##### EXTRACTED INFORMATION

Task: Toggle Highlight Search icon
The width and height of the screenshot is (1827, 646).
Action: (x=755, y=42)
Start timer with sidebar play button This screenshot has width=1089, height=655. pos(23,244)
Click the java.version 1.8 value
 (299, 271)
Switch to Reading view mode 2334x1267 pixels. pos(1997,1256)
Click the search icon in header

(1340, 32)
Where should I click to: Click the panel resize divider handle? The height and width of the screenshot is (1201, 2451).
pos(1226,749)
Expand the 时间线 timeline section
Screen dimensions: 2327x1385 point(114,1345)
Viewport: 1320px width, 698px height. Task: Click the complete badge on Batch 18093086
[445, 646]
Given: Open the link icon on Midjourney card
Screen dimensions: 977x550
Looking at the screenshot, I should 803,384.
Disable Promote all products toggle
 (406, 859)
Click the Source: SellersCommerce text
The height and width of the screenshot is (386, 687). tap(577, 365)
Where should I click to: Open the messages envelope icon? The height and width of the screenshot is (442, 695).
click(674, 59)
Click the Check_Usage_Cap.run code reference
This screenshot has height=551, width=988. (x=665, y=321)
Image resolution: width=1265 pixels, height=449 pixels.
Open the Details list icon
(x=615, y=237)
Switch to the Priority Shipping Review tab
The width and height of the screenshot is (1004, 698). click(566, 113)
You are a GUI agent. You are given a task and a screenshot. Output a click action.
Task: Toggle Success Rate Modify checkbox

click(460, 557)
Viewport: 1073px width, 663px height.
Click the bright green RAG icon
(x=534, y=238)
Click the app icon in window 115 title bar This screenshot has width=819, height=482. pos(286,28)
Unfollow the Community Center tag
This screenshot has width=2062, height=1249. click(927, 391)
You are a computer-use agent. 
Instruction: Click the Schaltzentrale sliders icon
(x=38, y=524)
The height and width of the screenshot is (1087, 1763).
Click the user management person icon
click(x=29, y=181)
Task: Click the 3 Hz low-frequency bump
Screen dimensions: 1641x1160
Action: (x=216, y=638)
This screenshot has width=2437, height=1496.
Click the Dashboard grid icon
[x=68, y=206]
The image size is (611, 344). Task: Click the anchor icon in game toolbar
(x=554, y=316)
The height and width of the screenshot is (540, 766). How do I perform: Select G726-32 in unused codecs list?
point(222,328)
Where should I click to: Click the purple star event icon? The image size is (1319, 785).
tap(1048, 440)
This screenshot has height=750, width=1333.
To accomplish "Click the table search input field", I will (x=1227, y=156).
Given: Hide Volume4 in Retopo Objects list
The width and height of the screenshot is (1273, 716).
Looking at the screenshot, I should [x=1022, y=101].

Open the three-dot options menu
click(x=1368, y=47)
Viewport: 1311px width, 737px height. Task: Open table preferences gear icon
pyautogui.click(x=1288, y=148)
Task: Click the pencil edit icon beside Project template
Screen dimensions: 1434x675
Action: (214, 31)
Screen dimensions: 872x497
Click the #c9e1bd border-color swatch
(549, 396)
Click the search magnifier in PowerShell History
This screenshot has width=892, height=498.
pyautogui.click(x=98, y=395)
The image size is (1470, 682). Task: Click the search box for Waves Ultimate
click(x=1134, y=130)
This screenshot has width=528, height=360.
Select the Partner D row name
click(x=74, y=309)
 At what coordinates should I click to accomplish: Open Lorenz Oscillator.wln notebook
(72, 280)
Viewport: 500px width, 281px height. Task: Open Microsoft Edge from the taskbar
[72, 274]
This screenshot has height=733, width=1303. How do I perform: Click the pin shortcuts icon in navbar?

##########

All of the material above needs repeating. Keep it exact.

§ EXERCISE OUTPUT:
Task: Toggle Highlight Search icon
The width and height of the screenshot is (1827, 646).
Action: (x=755, y=42)
Start timer with sidebar play button This screenshot has width=1089, height=655. pos(23,244)
Click the java.version 1.8 value
 (299, 271)
Switch to Reading view mode 2334x1267 pixels. pos(1997,1256)
Click the search icon in header

(1340, 32)
Where should I click to: Click the panel resize divider handle? The height and width of the screenshot is (1201, 2451).
pos(1226,749)
Expand the 时间线 timeline section
Screen dimensions: 2327x1385 point(114,1345)
Viewport: 1320px width, 698px height. Task: Click the complete badge on Batch 18093086
[445, 646]
Given: Open the link icon on Midjourney card
Screen dimensions: 977x550
Looking at the screenshot, I should 803,384.
Disable Promote all products toggle
 (406, 859)
Click the Source: SellersCommerce text
The height and width of the screenshot is (386, 687). tap(577, 365)
Where should I click to: Open the messages envelope icon? The height and width of the screenshot is (442, 695).
click(674, 59)
Click the Check_Usage_Cap.run code reference
This screenshot has height=551, width=988. (x=665, y=321)
Image resolution: width=1265 pixels, height=449 pixels.
Open the Details list icon
(x=615, y=237)
Switch to the Priority Shipping Review tab
The width and height of the screenshot is (1004, 698). click(566, 113)
You are a GUI agent. You are given a task and a screenshot. Output a click action.
Task: Toggle Success Rate Modify checkbox

click(460, 557)
Viewport: 1073px width, 663px height.
Click the bright green RAG icon
(x=534, y=238)
Click the app icon in window 115 title bar This screenshot has width=819, height=482. pos(286,28)
Unfollow the Community Center tag
This screenshot has width=2062, height=1249. click(927, 391)
You are a computer-use agent. 
Instruction: Click the Schaltzentrale sliders icon
(x=38, y=524)
The height and width of the screenshot is (1087, 1763).
Click the user management person icon
click(x=29, y=181)
Task: Click the 3 Hz low-frequency bump
Screen dimensions: 1641x1160
Action: (x=216, y=638)
This screenshot has width=2437, height=1496.
Click the Dashboard grid icon
[x=68, y=206]
The image size is (611, 344). Task: Click the anchor icon in game toolbar
(x=554, y=316)
The height and width of the screenshot is (540, 766). How do I perform: Select G726-32 in unused codecs list?
point(222,328)
Where should I click to: Click the purple star event icon? The image size is (1319, 785).
tap(1048, 440)
This screenshot has height=750, width=1333.
To accomplish "Click the table search input field", I will (x=1227, y=156).
Given: Hide Volume4 in Retopo Objects list
The width and height of the screenshot is (1273, 716).
Looking at the screenshot, I should [x=1022, y=101].

Open the three-dot options menu
click(x=1368, y=47)
Viewport: 1311px width, 737px height. Task: Open table preferences gear icon
pyautogui.click(x=1288, y=148)
Task: Click the pencil edit icon beside Project template
Screen dimensions: 1434x675
Action: (214, 31)
Screen dimensions: 872x497
Click the #c9e1bd border-color swatch
(549, 396)
Click the search magnifier in PowerShell History
This screenshot has width=892, height=498.
pyautogui.click(x=98, y=395)
The image size is (1470, 682). Task: Click the search box for Waves Ultimate
click(x=1134, y=130)
This screenshot has width=528, height=360.
Select the Partner D row name
click(x=74, y=309)
 At what coordinates should I click to accomplish: Open Lorenz Oscillator.wln notebook
(72, 280)
Viewport: 500px width, 281px height. Task: Open Microsoft Edge from the taskbar
[72, 274]
This screenshot has height=733, width=1303. How do I perform: Click the pin shortcuts icon in navbar?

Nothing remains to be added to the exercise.